--- Extrait présenté ---
+===+

Le deuxième principe est le droit de tout bachelier à choisir la filière et l'établissement au sein duquel il veut poursuivre ses études. Là aussi, c'est un principe essentiel. Je suis opposée à toute forme de filiarisation qui réserverait tel cursus d'enseignement supérieur à tel ou tel bachelier. Le baccalauréat est et reste le seul passeport pour l'enseignement supérieur, pour tous les enseignements supérieurs.

Le troisième principe est que nous devons faire de ce droit une réalité. Pour ne pas nous contenter d'inscrire les bacheliers dans l'enseignement supérieur mais bien les accompagner vers la réussite, nous devons faire de la personnalisation des parcours la règle. Il ne suffit pas de dire qu'aucune filière n'est fermée par principe à un bachelier, il faut que nous lui donnions les moyens de la réussite. Or, à l'heure actuelle, c'est loin d'être le cas, avec 30 % de réussites, 30 % d'abandons et 30 % d'échecs en première année de licence, et des résultats particulièrement préoccupants pour les bacheliers technologiques et professionnels. C'est pour cela que chaque établissement proposera au bachelier qui souhaite rejoindre une formation un parcours adapté qui lui donnera toutes les chances de réaliser son projet.

+===+

--- Enregistrements ---
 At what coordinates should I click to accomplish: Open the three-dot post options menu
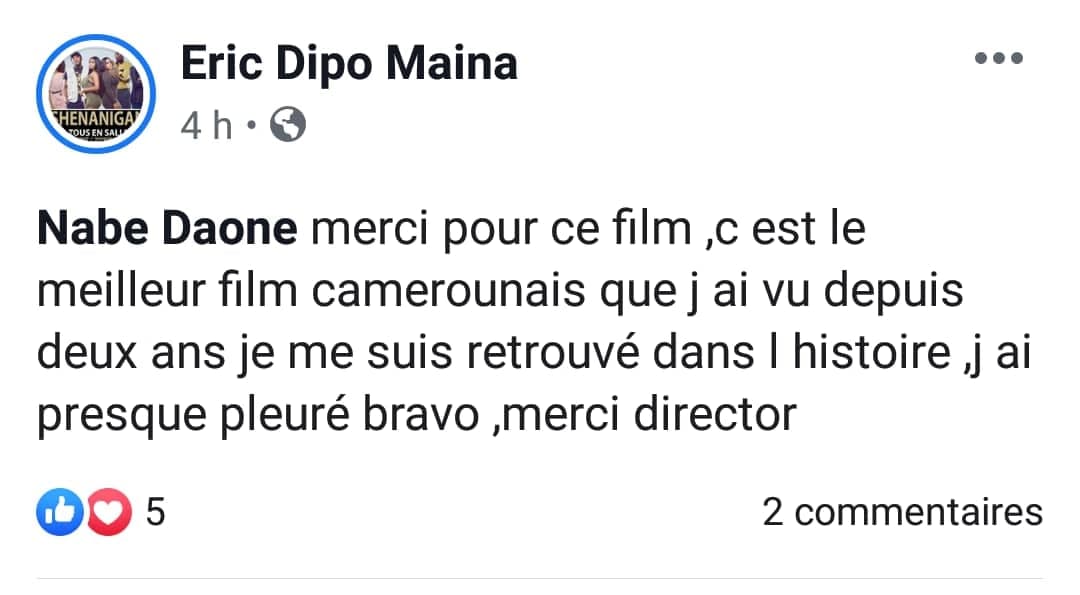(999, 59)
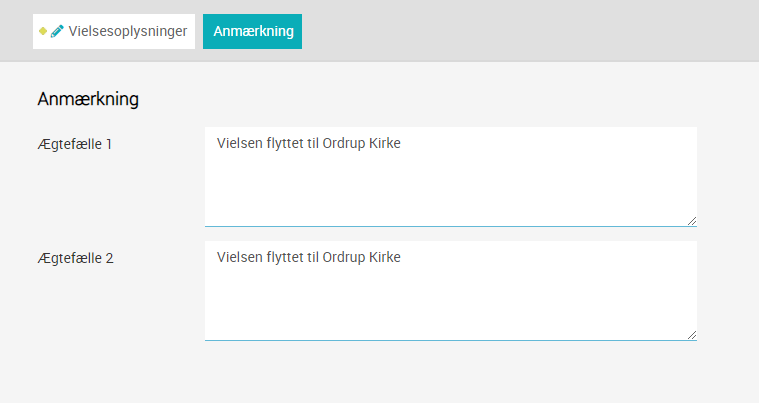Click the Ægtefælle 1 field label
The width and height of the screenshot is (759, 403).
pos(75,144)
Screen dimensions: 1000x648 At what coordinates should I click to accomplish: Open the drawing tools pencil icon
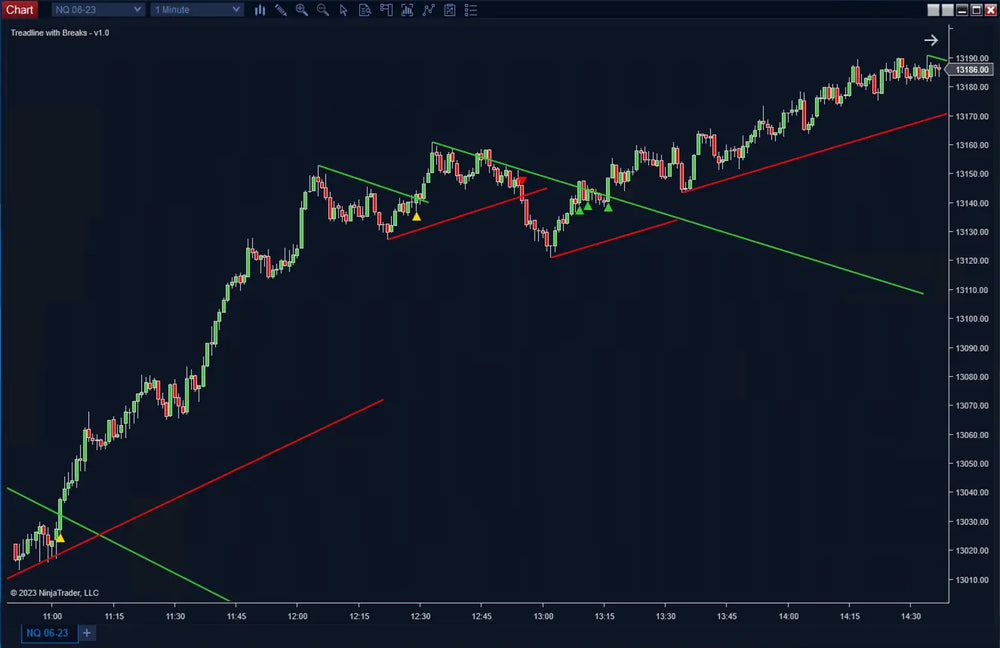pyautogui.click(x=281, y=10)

+===+

--- Exercice proposé ---
Reproduisez mot pour mot le passage de l'extrait sur l'accès à l'enseignement supérieur qui va de « Le deuxième principe » à « les enseignements supérieurs. », ces deux bornes comprises. Appuyez-vous uniquement sur l'extrait.

--- Réponse ---
Le deuxième principe est le droit de tout bachelier à choisir la filière et l'établissement au sein duquel il veut poursuivre ses études. Là aussi, c'est un principe essentiel. Je suis opposée à toute forme de filiarisation qui réserverait tel cursus d'enseignement supérieur à tel ou tel bachelier. Le baccalauréat est et reste le seul passeport pour l'enseignement supérieur, pour tous les enseignements supérieurs.